Saved data entries

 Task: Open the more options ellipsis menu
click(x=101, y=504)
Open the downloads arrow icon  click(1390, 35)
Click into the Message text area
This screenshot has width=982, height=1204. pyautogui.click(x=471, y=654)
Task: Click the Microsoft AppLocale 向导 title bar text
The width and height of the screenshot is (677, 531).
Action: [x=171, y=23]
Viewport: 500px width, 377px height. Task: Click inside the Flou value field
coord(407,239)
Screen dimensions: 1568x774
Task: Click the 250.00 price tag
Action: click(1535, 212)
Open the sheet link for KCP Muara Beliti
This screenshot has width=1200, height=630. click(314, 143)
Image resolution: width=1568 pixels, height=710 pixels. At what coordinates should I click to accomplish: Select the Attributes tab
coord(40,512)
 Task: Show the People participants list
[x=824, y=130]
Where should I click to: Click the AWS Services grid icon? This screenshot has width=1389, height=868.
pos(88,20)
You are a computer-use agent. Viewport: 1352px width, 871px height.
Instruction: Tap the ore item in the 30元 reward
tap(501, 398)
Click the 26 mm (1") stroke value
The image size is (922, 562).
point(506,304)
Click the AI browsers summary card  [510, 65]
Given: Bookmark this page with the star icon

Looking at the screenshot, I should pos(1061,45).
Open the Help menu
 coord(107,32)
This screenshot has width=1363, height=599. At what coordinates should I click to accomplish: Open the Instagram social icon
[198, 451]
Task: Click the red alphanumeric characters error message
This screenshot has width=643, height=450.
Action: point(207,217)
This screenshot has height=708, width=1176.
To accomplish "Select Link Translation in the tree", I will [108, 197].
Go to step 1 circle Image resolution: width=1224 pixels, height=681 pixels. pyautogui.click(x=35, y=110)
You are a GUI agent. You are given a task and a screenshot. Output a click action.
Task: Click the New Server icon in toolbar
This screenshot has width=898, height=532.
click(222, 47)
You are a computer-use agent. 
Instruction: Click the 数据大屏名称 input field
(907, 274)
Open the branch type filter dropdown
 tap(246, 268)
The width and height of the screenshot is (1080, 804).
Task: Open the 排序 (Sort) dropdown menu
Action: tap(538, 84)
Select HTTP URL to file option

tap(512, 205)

- PROBLEM STATEMENT: Go through the records and output them all, word for word.

- RESULT FOR THIS TASK:
 Task: Open the more options ellipsis menu
click(x=101, y=504)
Open the downloads arrow icon  click(1390, 35)
Click into the Message text area
This screenshot has width=982, height=1204. pyautogui.click(x=471, y=654)
Task: Click the Microsoft AppLocale 向导 title bar text
The width and height of the screenshot is (677, 531).
Action: [x=171, y=23]
Viewport: 500px width, 377px height. Task: Click inside the Flou value field
coord(407,239)
Screen dimensions: 1568x774
Task: Click the 250.00 price tag
Action: click(1535, 212)
Open the sheet link for KCP Muara Beliti
This screenshot has width=1200, height=630. click(314, 143)
Image resolution: width=1568 pixels, height=710 pixels. At what coordinates should I click to accomplish: Select the Attributes tab
coord(40,512)
 Task: Show the People participants list
[x=824, y=130]
Where should I click to: Click the AWS Services grid icon? This screenshot has width=1389, height=868.
pos(88,20)
You are a computer-use agent. Viewport: 1352px width, 871px height.
Instruction: Tap the ore item in the 30元 reward
tap(501, 398)
Click the 26 mm (1") stroke value
The image size is (922, 562).
point(506,304)
Click the AI browsers summary card  [510, 65]
Given: Bookmark this page with the star icon

Looking at the screenshot, I should pos(1061,45).
Open the Help menu
 coord(107,32)
This screenshot has width=1363, height=599. At what coordinates should I click to accomplish: Open the Instagram social icon
[198, 451]
Task: Click the red alphanumeric characters error message
This screenshot has width=643, height=450.
Action: point(207,217)
This screenshot has height=708, width=1176.
To accomplish "Select Link Translation in the tree", I will [108, 197].
Go to step 1 circle Image resolution: width=1224 pixels, height=681 pixels. pyautogui.click(x=35, y=110)
You are a GUI agent. You are given a task and a screenshot. Output a click action.
Task: Click the New Server icon in toolbar
This screenshot has width=898, height=532.
click(222, 47)
You are a computer-use agent. 
Instruction: Click the 数据大屏名称 input field
(907, 274)
Open the branch type filter dropdown
 tap(246, 268)
The width and height of the screenshot is (1080, 804).
Task: Open the 排序 (Sort) dropdown menu
Action: tap(538, 84)
Select HTTP URL to file option

tap(512, 205)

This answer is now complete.